The Schock 40 is an American sailboat that was designed by DynaYacht as a racer and first built in 2000.

==Production==
The design was built by W. D. Schock Corp in the United States, starting in 2000, with ten boats built, but it is now out of production.

==Design==
The Schock 40 is a racing keelboat, built predominantly of fiberglass. It has a masthead sloop rig with a carbon fiber mast and an aluminum boom, a plumb stem with a retractable 6 ft bowsprit and a reverse transom. It uses DynaYacht's patented CBTF (canting ballast twin foil) system, which greatly reduces the amount of ballast required and thus the overall boat weight. The weighted bulb can be canted up to 55 degrees either side of the boat's plumb line, using a hydraulic cylinder which is actuated by an electric motor, button-controlled from the cockpit helm position. It has dual fore-and-aft linked rudders, displaces 7000 lb and carries 1800 lb of lead ballast.
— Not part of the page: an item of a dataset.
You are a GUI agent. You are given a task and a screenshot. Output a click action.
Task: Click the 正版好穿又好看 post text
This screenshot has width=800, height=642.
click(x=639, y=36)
The boat has a maximum draft of 8.00 ft with the canting bulb down.

The boat is normally fitted with an outboard motor for docking and maneuvering. The fuel tank holds 12 u.s.gal and the fresh water tank also has a capacity of 12 u.s.gal.

The design has a minimalist interior, with stand-up headroom, sleeping accommodation consisting of two settee berths in the main cabin and a fully enclosed head.

For sailing downwind the design may be equipped with an asymmetrical spinnaker. The boat has a hull speed of 7.93 kn.

==Operational history==
In a 2001 review in Sailing World Peter Danjou wrote, "I test-sailed the Schock 40 in San Pedro, Calif., during the Cabrillo Beach YC's Winter Series and can report the new boat is light, narrow, and very fast. The PHRF rating of -6 for wind-ward/leeward racing only begins to tell the story. I wouldn't have believed it if I hadn't seen it with my own eyes, but this 40-foot displacement boat beat an 18-foot skiff (sailed by Howard Hamlin) to the second weather mark in 12 to 15 knots of breeze."